Revamp BLOB implementations #992

Krzmbrzl · 2022-09-15T13:32:35Z

This PR revamps the BLOB implementation across all supported backends, except DB2 and ODBC (which remain at not supporting BLOBs). The goal is to have a unified interface for BLOB objects in order to be able to write code that is portable between different backends. Besides unification, this PR also introduces new features to the soci::blob type that makes it fit in better with the rest of SOCI's API. The following features are covered by this PR:

BLOBs can be created as empty objects via

soci::blob myBlob(sql);

I/O is possible on BLOBs initialized in this way (mostly behaving like a regular container)

std::size_t blobSize = myBlob.get_len();
myBlob.write_from_start("dummy", 5);

Once the blob contains the desired data, it can be inserted into the database (including its current data) as usual

sql << "insert into my_table(blob_val) values(:b)", soci::use(myBlob);

Selecting a blob into a blob object overwrites its previous contents (if any)
Changes to a blob are not automatically reflected in the database. In order for changes to be committed to the database, the blob must be explicitly used in an insert or update query.
When selecting a blob type via a rowset, they are now actually represented by a blob object instead of a std::string. The blob can be obtained from a given row via the new move_as<> function that complements the already existing get<> function for non-copyable types (such as blobs). Trying to use get<> for blob types will yield a compiler error stating that this is not supported.
blobs work with prepared statements - insert statements as well as select ones.
BLOBs can be reused - e.g. the same blob object can be used multiple times, always yielding the same data in the query (instead of being empty after executing the first query)

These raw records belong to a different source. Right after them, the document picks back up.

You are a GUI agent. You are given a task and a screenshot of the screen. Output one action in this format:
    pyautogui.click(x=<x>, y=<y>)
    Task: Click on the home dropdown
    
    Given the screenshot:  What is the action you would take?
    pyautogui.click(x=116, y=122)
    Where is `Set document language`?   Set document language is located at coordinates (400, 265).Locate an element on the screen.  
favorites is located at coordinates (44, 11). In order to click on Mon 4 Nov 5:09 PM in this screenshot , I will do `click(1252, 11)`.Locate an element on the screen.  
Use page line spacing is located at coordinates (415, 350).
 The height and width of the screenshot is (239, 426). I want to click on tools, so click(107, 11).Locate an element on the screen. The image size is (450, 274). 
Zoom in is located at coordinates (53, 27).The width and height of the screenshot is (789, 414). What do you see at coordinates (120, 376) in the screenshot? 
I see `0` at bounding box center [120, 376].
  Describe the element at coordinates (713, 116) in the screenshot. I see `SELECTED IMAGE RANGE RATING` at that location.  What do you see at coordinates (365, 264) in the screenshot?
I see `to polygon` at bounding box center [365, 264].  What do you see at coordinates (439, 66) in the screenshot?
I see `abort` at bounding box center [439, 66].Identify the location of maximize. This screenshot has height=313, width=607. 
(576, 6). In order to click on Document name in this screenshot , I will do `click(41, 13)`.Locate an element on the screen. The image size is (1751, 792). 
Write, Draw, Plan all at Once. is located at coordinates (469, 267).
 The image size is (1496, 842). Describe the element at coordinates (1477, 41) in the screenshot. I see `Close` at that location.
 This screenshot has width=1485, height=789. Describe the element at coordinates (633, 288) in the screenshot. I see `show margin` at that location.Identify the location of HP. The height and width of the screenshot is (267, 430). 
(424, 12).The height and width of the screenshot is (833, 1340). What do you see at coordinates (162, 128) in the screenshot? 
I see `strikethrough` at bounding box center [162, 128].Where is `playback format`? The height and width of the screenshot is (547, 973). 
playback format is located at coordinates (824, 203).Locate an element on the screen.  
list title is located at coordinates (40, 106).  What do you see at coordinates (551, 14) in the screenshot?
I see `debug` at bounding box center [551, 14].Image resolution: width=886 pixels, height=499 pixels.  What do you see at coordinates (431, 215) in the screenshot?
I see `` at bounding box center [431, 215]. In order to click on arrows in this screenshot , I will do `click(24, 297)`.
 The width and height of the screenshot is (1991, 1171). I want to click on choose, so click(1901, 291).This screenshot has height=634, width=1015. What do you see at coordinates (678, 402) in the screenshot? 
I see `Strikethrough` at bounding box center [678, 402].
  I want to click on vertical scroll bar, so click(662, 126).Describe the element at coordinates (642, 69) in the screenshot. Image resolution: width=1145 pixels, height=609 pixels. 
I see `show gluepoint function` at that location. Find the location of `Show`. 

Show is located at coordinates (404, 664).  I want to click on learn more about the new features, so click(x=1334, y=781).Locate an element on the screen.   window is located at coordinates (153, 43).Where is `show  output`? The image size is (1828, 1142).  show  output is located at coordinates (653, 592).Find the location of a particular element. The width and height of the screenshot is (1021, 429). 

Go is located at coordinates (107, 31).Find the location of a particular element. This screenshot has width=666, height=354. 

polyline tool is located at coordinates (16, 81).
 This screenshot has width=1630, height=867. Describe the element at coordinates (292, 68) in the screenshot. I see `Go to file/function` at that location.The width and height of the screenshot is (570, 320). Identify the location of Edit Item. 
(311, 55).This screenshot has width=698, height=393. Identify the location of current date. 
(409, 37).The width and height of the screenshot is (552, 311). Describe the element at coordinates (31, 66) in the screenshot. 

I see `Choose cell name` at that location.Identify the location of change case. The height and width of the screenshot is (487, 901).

Test cases ensure all of this behavior is consistent across the backends that support BLOBs

Notes

Since the MySQL interface seems to completely work by assembling the to-be-executed query as a string and then executing that, handling BLOBs is also embedded in this framework (The data is converted into a hex-literal). Thus, the larger the BLOB that is to be inserted, the larger the resulting query. If the objects are too large for MySQL's message limits, the query will fail.
A more efficient implementation should be possible, but I think only by refactoring the MySQL backend to use prepared statements instead of string queries. I'll leave this optimization for another day.
Using blob objects in soci::values objects for ORMs (Bind a soci::blob field into a custom class with type_conversion<> #476) will probably require an introduction of a move_as function as a complement to the existing get function just as has been done for row. However, I'm not touching ORMs for now as I don't need them and this PR is big enough as it is.
For the same reason bulk operations remain unsupported

The test cases of the affected backends have been extended to cover the new API behavior.

Fixes #985
Fixes #922

TODO:

Write more (actual) tests for rowset access of BLOBs
~~Write tests for batch-insert and -select of BLOBs~~

Krzmbrzl · 2022-09-16T16:35:49Z

@vadz I think I am (mostly) done with this PR. I updated the PR's description to include a summary of the changes. By looking at the individual commits you should get a more detailed picture, still.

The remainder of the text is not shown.